▸ WHAT YOU ARE ASKED TO DO:
A picture-free, exact transcript of the entries below is required.

▸ EXCERPTED RECORDS:

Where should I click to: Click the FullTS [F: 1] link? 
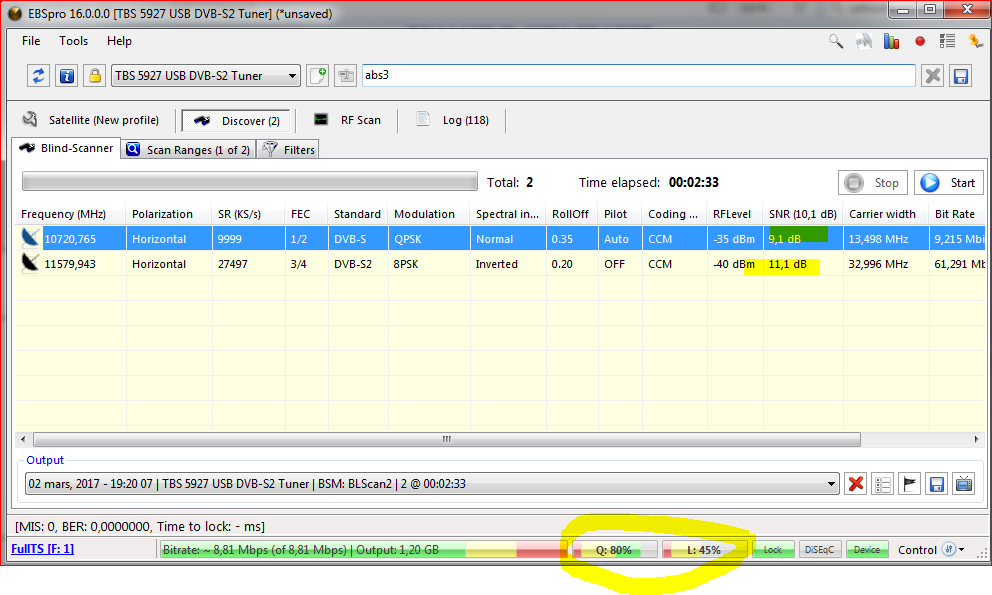coord(42,549)
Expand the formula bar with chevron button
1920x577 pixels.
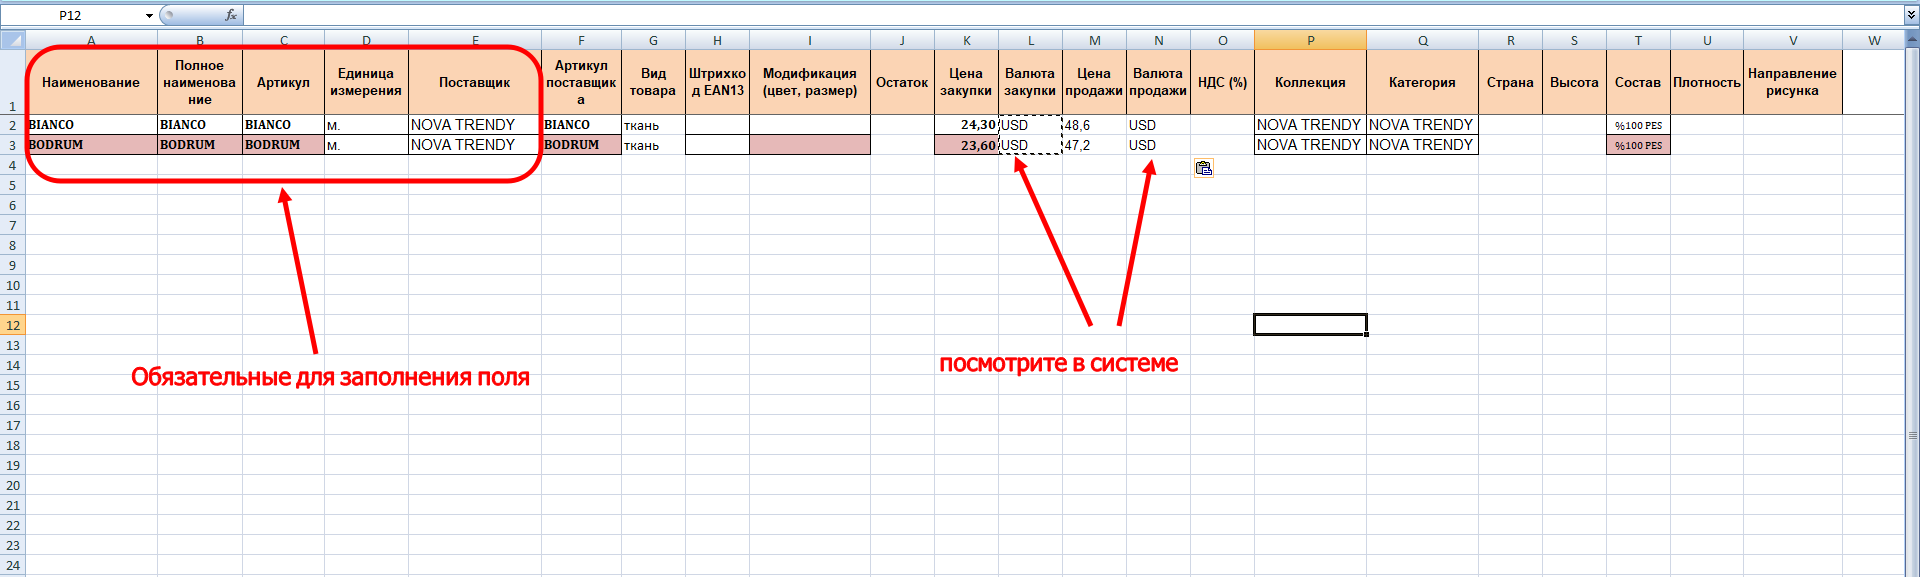click(x=1911, y=15)
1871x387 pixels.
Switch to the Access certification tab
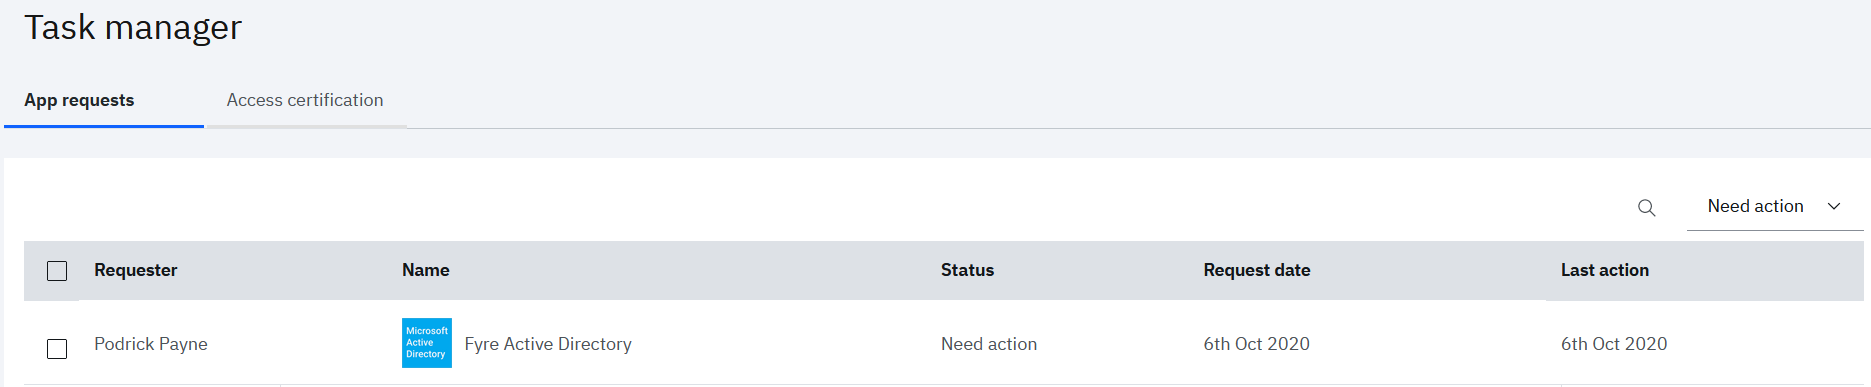click(x=305, y=100)
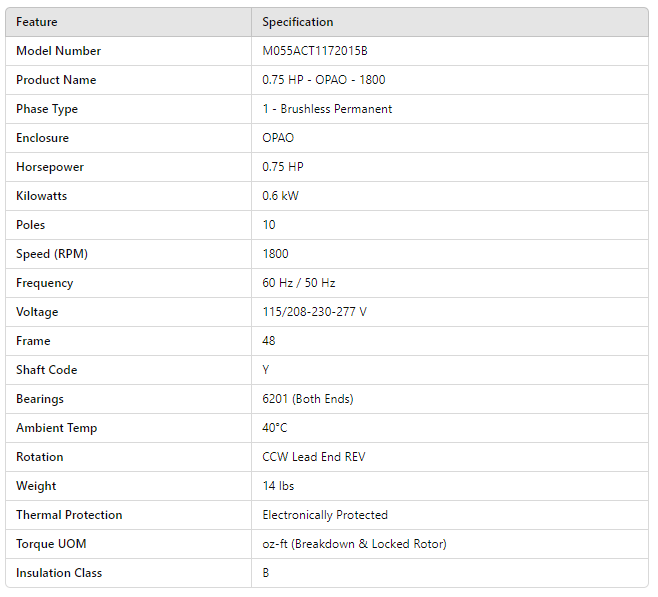Click the Feature column header

37,22
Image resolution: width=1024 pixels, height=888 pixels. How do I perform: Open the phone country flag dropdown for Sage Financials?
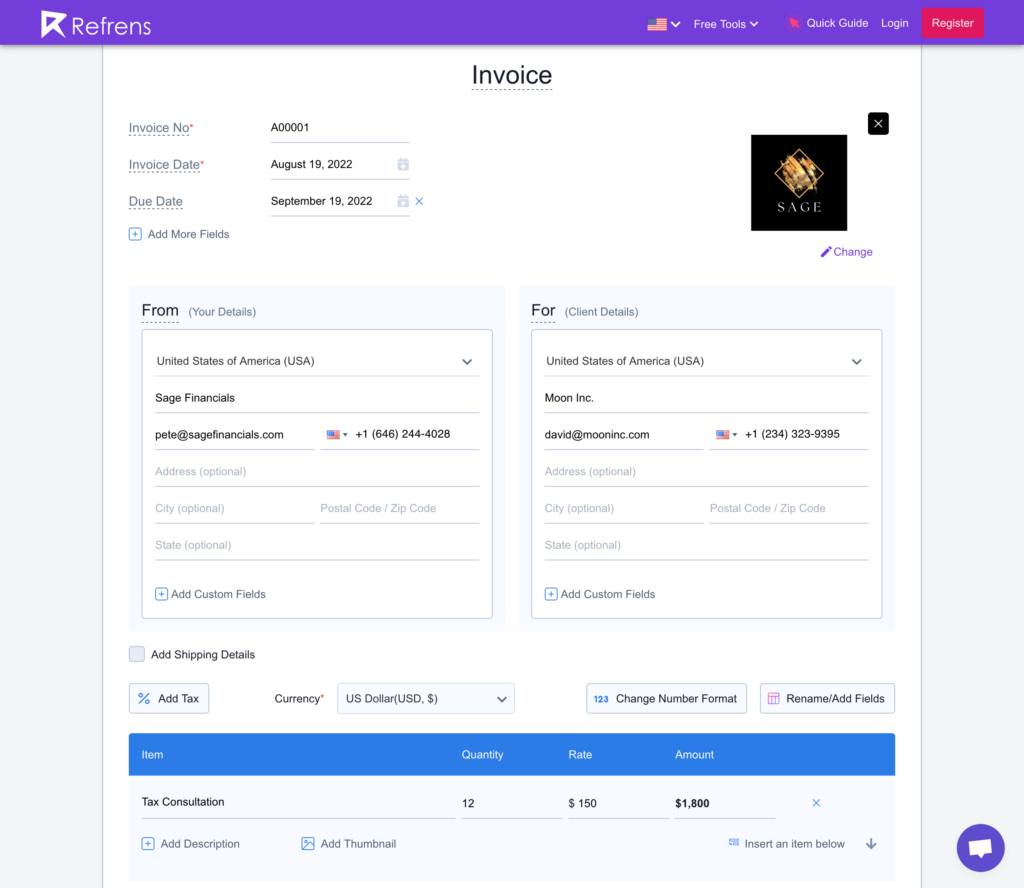[x=334, y=433]
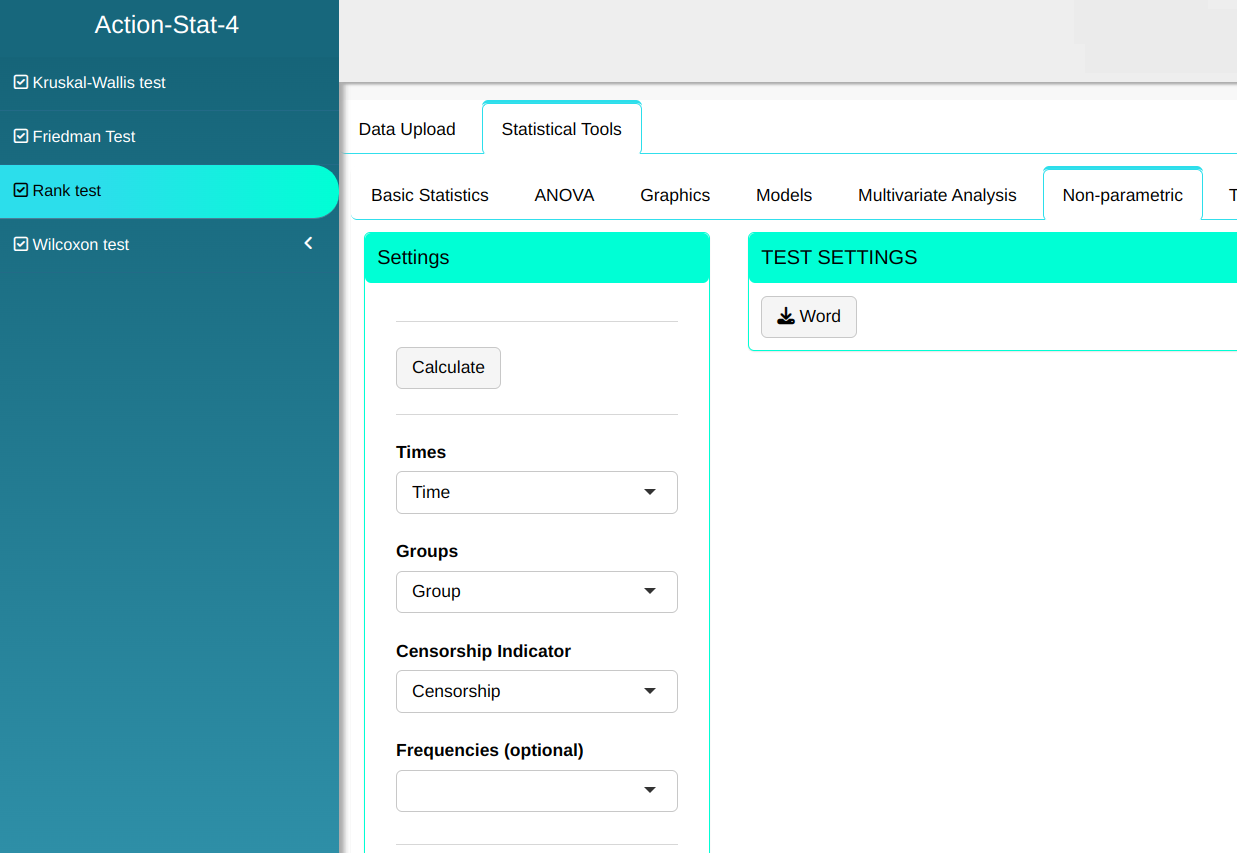The image size is (1237, 853).
Task: Click the Friedman Test check icon
Action: (20, 136)
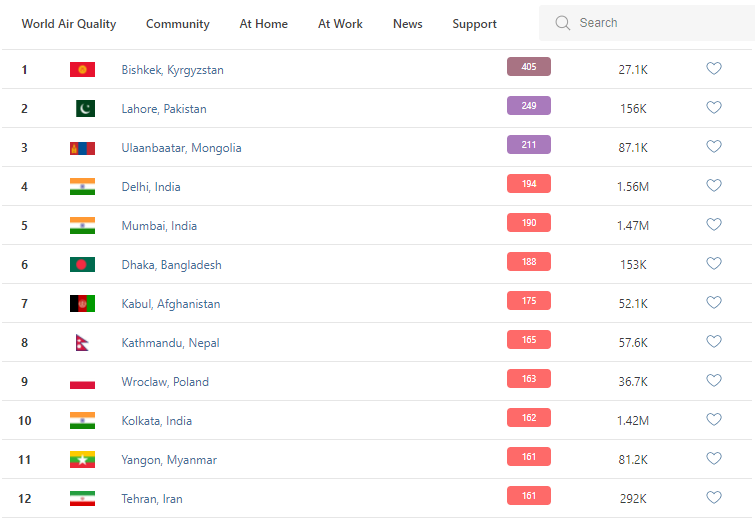Click the Kyrgyzstan flag icon
755x519 pixels.
click(x=82, y=69)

▸ OUTPUT OF THE EXERCISE:
Where should I click to: Click the FullTS [F: 1] link? 
coord(42,549)
Expand the formula bar with chevron button
1920x577 pixels.
click(x=1911, y=15)
1871x387 pixels.
Switch to the Access certification tab
click(x=305, y=100)
Click the Feature column header

37,22
Image resolution: width=1024 pixels, height=888 pixels. How do I perform: Open the phone country flag dropdown for Sage Financials?
[x=334, y=433]
The image size is (1237, 853).
Task: Click the Friedman Test check icon
Action: (20, 136)
Click the Kyrgyzstan flag icon
755x519 pixels.
click(x=82, y=69)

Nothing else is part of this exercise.